Pomimo znacznego spadku zachorować notowanego w okresie świątecznym, rząd uznał, że jest to zbyt słaby sygnał, aby podjąć decyzję o zniesieniu wprowadzonych 27 marca obostrzeń.
Kolejną przesłanką do przedłużenia obostrzeń okazało się zbyt dużo obłożenie w szpitalach.
– Analizowaliśmy na bieżąco sytuację, szczególnie w kontekście tego, co dzieje się w szpitalach. Obecne wyniki są zbyt słabym sygnałem, by traktować je w optymistyczny sposób. Obłożenie łóżek wynosi ok. 80 proc., to są parametry niebezpieczne – powiedział na środowej konferencji prasowej Adam Niedzielski.
Obecnie w mocy pozostają następujące obostrzenia wprowadzone 27 marca.
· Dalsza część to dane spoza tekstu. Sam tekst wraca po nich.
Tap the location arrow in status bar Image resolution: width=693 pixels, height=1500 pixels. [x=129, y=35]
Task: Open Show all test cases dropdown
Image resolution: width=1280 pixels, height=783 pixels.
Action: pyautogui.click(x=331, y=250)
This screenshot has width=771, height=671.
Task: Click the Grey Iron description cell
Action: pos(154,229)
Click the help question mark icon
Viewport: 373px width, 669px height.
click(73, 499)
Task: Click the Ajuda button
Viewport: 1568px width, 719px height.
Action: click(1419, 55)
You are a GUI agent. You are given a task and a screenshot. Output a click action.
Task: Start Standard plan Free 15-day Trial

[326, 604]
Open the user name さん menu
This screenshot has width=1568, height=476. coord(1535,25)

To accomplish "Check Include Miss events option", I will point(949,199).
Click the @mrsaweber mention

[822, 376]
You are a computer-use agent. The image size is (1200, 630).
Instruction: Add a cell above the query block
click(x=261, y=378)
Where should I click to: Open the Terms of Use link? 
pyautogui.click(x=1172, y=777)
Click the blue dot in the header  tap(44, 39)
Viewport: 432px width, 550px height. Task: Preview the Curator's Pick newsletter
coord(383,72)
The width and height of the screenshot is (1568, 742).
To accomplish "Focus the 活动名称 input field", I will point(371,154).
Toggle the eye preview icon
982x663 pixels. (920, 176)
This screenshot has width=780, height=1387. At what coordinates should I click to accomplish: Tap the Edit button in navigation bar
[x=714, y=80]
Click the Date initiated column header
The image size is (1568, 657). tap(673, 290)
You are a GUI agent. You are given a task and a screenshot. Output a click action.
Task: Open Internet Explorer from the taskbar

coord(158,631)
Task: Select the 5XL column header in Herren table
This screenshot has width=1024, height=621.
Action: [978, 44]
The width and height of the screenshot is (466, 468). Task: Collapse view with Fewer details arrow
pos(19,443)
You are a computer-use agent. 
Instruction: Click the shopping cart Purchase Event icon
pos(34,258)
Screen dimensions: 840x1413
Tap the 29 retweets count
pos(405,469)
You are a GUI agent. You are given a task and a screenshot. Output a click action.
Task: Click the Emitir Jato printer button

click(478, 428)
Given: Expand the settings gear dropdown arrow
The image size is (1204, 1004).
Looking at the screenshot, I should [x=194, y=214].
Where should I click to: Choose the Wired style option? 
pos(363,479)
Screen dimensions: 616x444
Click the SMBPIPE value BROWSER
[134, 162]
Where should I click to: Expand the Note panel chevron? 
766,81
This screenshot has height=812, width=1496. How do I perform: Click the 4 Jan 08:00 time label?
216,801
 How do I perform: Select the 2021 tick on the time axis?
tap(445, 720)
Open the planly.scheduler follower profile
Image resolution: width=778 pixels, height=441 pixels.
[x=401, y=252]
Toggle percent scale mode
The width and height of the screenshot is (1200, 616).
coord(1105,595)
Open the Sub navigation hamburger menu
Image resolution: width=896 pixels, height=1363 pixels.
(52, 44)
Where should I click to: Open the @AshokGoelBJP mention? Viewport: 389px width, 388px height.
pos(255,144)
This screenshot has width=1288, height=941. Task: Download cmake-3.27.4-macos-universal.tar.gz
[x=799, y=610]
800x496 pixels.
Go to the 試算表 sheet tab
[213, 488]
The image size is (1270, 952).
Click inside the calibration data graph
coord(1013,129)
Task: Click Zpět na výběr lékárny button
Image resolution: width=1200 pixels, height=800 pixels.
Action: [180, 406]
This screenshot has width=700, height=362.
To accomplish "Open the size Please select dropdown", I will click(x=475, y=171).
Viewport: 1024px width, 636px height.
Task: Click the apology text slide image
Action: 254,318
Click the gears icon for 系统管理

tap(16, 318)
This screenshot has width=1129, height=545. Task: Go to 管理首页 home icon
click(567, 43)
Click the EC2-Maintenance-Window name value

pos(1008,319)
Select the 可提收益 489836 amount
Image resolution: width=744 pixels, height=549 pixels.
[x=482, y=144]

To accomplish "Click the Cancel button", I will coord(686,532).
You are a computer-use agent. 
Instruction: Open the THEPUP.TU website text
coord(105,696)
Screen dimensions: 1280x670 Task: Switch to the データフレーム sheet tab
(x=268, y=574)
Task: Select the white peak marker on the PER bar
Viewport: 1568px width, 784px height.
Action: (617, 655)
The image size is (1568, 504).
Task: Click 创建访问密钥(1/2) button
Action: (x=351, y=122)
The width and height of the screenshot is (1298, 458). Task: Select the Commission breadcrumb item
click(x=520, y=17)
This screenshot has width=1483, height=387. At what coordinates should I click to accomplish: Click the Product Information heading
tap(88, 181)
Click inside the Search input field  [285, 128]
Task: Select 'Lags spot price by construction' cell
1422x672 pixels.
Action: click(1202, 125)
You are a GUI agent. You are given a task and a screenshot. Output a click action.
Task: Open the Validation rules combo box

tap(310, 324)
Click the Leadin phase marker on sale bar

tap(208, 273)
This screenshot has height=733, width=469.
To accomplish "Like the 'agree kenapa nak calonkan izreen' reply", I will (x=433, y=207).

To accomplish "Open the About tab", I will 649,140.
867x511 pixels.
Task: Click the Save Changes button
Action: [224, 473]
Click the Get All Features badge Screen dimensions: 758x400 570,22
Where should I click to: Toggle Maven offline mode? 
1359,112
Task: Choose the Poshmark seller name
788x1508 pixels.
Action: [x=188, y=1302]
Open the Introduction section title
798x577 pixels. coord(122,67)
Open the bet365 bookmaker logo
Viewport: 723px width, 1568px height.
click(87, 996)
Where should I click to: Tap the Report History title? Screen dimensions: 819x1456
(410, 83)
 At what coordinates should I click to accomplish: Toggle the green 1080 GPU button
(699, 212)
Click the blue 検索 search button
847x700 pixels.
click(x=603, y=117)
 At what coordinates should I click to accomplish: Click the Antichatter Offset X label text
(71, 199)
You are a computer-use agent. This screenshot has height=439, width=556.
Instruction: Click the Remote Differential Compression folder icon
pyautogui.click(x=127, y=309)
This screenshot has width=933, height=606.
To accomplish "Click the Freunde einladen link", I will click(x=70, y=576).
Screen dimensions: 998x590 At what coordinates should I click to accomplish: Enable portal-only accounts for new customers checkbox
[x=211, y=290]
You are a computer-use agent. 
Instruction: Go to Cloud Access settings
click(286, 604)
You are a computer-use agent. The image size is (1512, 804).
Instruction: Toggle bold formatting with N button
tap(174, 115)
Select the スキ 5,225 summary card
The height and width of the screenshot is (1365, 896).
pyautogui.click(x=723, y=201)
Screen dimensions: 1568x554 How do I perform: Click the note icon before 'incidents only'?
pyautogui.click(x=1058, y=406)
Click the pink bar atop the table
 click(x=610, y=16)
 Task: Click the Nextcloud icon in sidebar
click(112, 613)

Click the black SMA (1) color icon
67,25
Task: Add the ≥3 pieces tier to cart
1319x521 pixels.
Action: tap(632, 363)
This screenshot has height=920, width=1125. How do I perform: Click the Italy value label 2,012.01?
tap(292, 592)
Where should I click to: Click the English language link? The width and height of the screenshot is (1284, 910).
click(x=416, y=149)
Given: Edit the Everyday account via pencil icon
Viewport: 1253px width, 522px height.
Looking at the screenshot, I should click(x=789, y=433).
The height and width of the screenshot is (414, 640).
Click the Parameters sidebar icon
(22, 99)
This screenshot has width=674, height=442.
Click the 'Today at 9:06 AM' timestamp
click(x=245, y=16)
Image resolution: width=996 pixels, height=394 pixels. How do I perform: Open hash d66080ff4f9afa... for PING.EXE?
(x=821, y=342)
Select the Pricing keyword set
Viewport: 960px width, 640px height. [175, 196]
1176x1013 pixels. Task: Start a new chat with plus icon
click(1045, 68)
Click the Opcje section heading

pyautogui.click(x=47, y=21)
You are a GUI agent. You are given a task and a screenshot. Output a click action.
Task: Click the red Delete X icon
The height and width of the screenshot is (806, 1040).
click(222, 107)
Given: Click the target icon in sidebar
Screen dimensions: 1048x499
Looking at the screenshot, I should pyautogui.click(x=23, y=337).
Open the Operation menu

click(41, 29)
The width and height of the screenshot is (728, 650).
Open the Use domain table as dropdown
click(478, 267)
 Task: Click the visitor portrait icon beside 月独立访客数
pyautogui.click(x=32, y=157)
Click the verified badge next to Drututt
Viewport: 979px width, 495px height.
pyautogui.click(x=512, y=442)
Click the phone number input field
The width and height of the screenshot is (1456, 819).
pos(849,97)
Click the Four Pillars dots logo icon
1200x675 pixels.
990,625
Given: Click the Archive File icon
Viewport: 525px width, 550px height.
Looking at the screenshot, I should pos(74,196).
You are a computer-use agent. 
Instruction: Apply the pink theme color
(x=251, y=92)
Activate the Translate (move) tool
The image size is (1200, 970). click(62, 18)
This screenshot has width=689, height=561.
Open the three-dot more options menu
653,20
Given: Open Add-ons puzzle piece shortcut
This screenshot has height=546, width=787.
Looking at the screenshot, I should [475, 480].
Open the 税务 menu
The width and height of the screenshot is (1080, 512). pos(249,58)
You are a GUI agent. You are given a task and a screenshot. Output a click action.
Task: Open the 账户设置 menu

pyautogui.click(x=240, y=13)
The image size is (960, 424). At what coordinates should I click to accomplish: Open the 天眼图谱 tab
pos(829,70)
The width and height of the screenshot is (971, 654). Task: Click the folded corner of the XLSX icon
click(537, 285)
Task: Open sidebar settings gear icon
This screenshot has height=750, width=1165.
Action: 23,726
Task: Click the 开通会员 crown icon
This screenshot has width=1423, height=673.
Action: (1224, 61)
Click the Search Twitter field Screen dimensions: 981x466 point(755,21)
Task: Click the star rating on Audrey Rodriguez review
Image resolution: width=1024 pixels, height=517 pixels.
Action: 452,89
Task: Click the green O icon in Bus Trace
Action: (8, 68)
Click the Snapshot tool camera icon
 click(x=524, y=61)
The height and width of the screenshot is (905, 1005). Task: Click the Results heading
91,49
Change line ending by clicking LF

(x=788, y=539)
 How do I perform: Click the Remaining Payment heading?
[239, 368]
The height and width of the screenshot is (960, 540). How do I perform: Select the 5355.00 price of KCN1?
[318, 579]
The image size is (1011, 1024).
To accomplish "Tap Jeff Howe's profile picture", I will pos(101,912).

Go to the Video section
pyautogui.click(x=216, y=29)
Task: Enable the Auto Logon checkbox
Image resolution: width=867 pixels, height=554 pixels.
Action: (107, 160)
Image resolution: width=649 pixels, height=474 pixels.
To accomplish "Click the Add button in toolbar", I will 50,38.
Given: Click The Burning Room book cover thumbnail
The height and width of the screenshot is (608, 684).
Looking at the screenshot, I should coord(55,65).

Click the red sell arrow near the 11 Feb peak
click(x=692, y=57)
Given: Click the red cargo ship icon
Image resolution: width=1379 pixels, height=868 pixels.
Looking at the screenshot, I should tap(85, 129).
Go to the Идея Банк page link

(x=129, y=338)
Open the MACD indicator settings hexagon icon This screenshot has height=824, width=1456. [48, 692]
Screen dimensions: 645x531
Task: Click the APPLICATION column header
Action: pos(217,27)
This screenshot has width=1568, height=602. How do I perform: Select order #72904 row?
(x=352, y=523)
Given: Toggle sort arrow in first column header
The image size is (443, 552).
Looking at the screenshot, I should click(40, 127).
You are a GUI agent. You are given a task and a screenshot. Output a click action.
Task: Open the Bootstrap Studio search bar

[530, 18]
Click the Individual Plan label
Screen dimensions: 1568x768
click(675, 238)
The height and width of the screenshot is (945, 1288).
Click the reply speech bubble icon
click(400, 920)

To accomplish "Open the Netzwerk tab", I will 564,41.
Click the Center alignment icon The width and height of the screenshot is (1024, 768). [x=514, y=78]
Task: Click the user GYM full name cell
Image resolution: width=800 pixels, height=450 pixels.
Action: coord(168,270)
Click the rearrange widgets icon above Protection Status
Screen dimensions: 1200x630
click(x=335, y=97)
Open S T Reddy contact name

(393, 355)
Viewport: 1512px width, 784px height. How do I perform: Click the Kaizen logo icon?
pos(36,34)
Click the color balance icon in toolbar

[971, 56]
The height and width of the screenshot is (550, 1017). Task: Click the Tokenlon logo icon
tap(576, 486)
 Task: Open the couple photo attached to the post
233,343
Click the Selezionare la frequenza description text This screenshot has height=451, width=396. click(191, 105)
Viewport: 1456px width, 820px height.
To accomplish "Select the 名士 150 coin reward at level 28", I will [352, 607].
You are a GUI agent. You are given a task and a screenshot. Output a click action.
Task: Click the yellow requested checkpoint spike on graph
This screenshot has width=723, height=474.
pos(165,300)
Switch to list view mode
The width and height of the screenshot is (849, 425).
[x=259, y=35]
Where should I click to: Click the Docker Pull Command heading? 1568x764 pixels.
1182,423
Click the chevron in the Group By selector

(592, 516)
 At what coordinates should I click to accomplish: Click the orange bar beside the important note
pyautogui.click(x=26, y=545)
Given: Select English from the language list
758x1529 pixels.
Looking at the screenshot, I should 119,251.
Wstępnie mają obowiązywać do 18 kwietnia:
- Zamknięcie wielkopowierzchniowych sklepów meblowych i budowlanych (powyżej 2000 m2. Hurtownie i składy budowlane będą działać.
- Rygorystyczne przepisy w placówkach typu poczta, sklep o powierzchni mniejszej niż 100 m2 - 1 os/150 m2, o powierzchni większej niż 100 m2 - 1 os/20 m2.
- Analogiczne obostrzenie będzie obowiązywać w miejscach kultu religijnego.
- Salony fryzjerskie, kosmetyczne, itp zostają zamknięte wstępnie do 18 kwietnia.
- Zamknięcie żłobków i przedszkoli (od 27 marca do 18 kwietnia) z wyjątkiem dzieci medyków i służb porządkowych. Nad dziećmi medyków i pracowników służb porządkowych opieka będzie zapewniona.
- Obiekty sportowe zostają zamknięte. Korzystać mogą z nich jedynie sportowcy zawodowi.
W MOCY POZOSTAJĄ RÓWNIEŻ OBOSTRZENIA WPROWADZONE PRZED 27 MARCA
A co z powrotem uczniów do nauczania zdalnego?
- Mam nadzieję, i również tutaj podzielam punkt widzenia pana ministra Piontkowskiego, że jeszcze w kwietniu przedszkola i klasy I-III wrócą do nauczania - przedszkola w trybie zwykłym, a klasy I-III - w co najmniej trybie hybrydowym - powiedział minister zdrowia.